The Best Albums of 2022

There’s really hardly such a thing as a hive mind in music anymore. Accordingly, there are no direct repeats among the two Variety music critics’ top 10 lists … at least not until you factor in our respective honorable mentions, at which point it turns out that, when you get down to it, everybody does like consensus leaders like Beyoncé, Rosalía, SZA and Wet Leg. But the general lack of crossover between our lists is a further indication that, now more than ever, music is not just your greatest entertainment value but your greatest multiverse. In 2022, music reached the point where more than 100,000 new songs were being uploaded to DSPs every day, and while no one broke out how many albums that adds up to, suffice it to say that no one is coming close to keeping up with all the records that get critical love in a year, let alone the detritus falling to completely deaf ears in a forest. What we can strive for is to take in as many as possible of the thousands of terrific recordings being released in a year, before succumbing to the inevitability that any path into the year’s greatness is going to have a strong choose-your-own-adventure component.

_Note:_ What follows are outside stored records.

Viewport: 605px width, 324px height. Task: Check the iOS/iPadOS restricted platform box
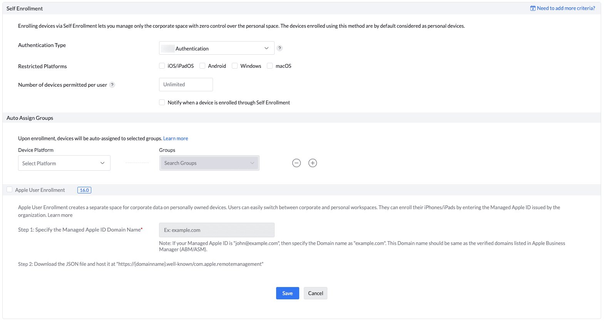coord(162,66)
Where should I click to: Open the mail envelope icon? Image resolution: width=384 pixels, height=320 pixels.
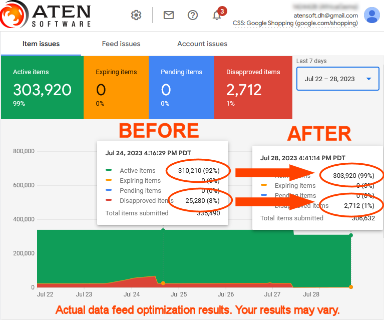click(169, 15)
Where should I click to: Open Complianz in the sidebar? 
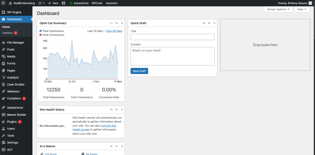(14, 99)
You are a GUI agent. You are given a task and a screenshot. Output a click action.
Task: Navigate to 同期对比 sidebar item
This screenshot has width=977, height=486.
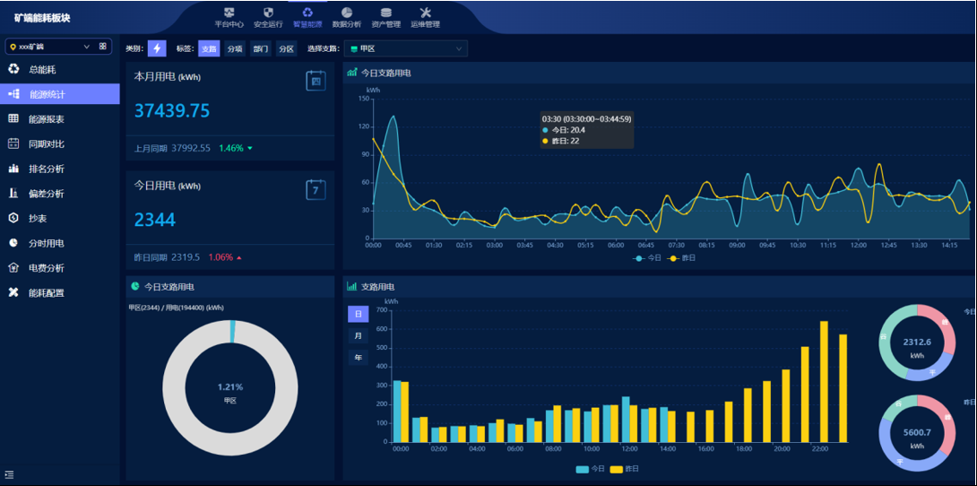tap(46, 143)
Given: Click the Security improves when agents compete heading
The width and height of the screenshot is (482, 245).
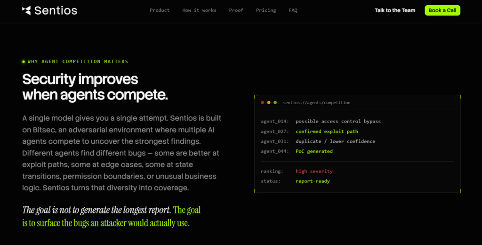Looking at the screenshot, I should [x=95, y=87].
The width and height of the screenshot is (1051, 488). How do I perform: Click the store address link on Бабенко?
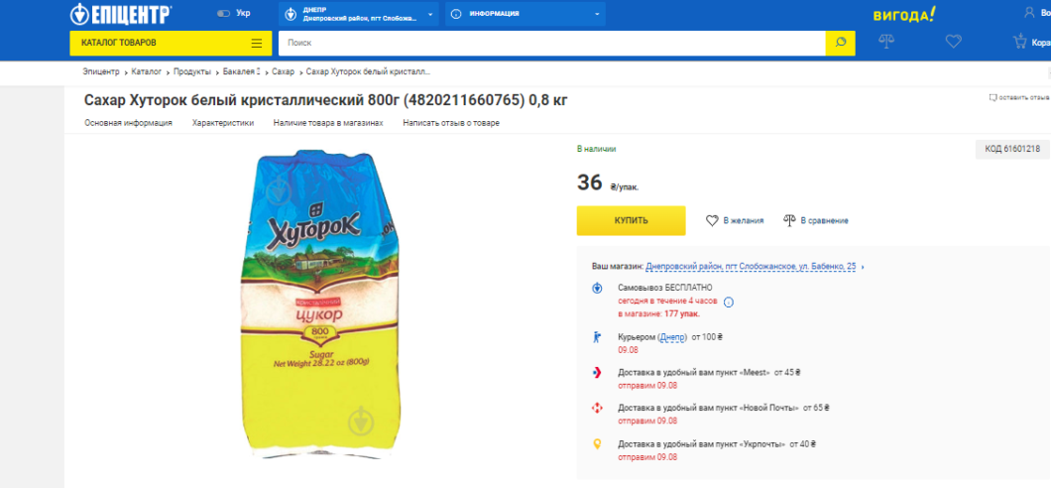751,267
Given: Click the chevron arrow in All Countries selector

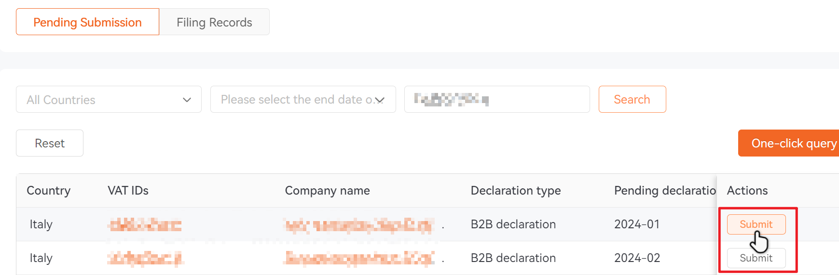Looking at the screenshot, I should pyautogui.click(x=187, y=100).
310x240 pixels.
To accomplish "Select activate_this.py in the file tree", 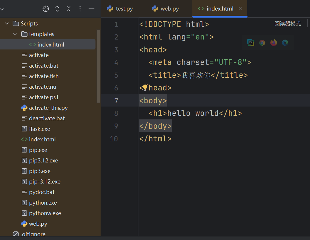I will click(x=48, y=108).
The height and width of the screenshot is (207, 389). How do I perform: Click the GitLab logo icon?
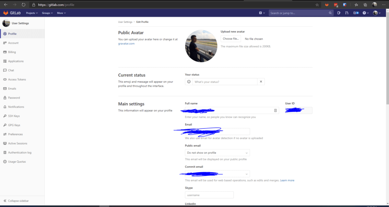(x=5, y=13)
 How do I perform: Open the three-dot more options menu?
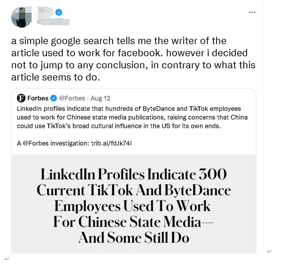pyautogui.click(x=252, y=12)
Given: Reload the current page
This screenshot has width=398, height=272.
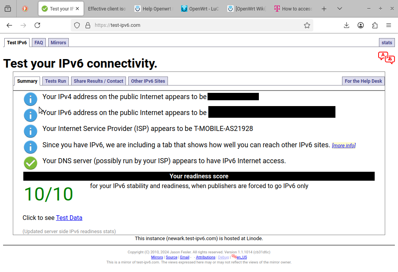Looking at the screenshot, I should coord(37,25).
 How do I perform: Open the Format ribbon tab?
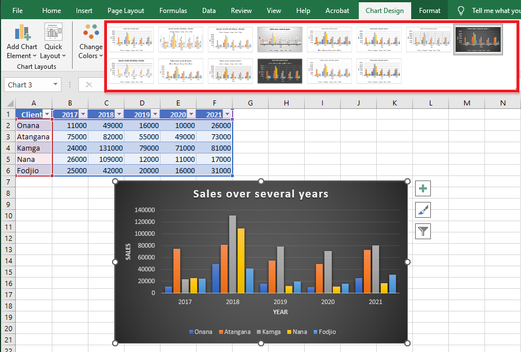[x=429, y=11]
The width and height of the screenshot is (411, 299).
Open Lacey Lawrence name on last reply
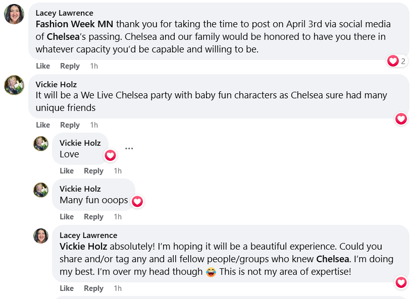[x=88, y=235]
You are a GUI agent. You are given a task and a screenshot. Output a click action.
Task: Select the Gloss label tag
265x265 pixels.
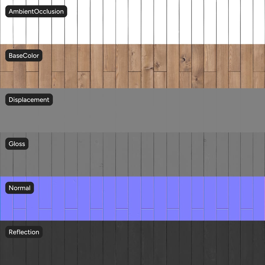click(x=17, y=144)
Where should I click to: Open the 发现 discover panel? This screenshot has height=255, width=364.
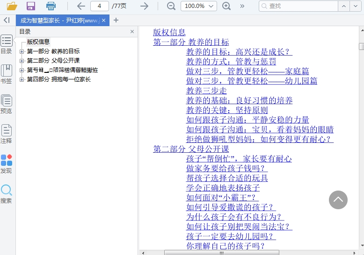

Deputy music editor Jem Aswad and I have plenty of adventures in store for you in the top 10s below. You’ll find a lot of consensus favorites among these lists, including Taylor Swift, whose “Midnights” was just designated by the RIAA as the year’s most highly certified new seller, and Beyoncé, whose “Renaissance” has dominated early critics’ consensus lists, with Rosalía’s “Motomami” not so far behind. There’s room here for polarizing picks, too, like Kendrick Lamar’s “Mr. Morale & the Big Steppers,” a record that produced such split opinions (most of all within fans’ own minds) that it was destined to land in most consensus top 10s but also foreordained not to be No. 1 on any of them.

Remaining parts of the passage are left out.